ABOUT THIS TASK: Lines from the one containing "Instruction: Open the Файл menu tab" through the final line of the records below are needed, copied exactly, with no pictures.

PROVIDED ENTRIES:
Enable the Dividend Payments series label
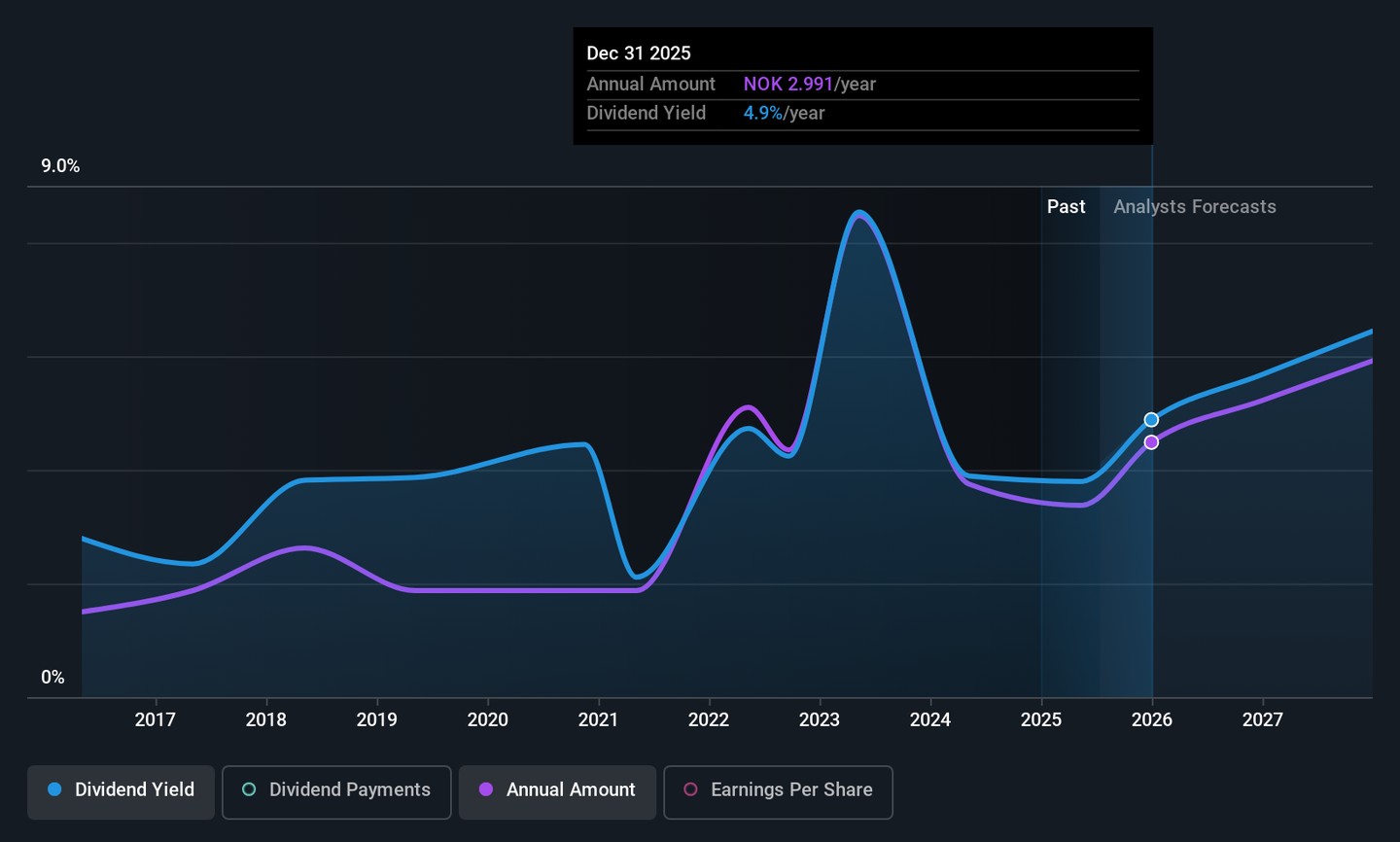The height and width of the screenshot is (842, 1400). pos(349,789)
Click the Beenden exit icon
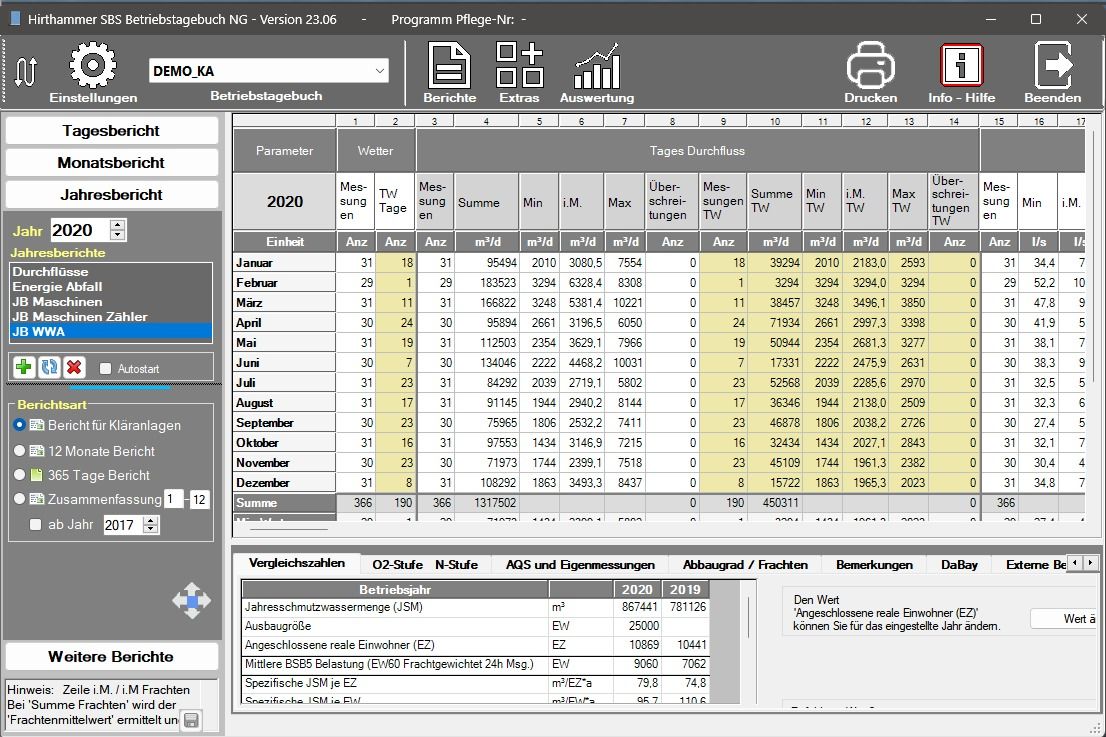The height and width of the screenshot is (737, 1106). [1052, 66]
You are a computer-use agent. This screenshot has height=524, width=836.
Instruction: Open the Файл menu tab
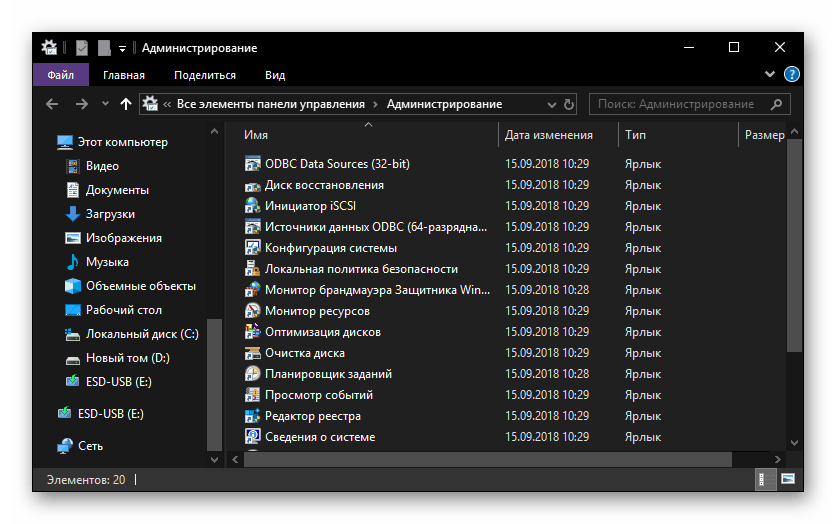tap(60, 75)
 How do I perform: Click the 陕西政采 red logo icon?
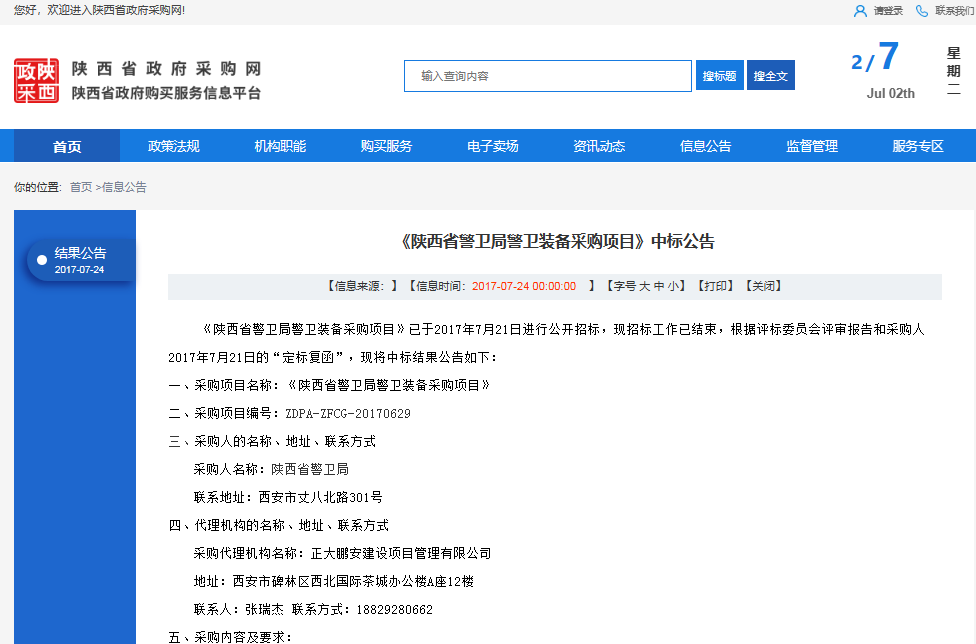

RESULT OF THE TASK:
Instruction: Open the Файл menu tab
tap(60, 75)
 How do I perform: Click the 陕西政采 red logo icon?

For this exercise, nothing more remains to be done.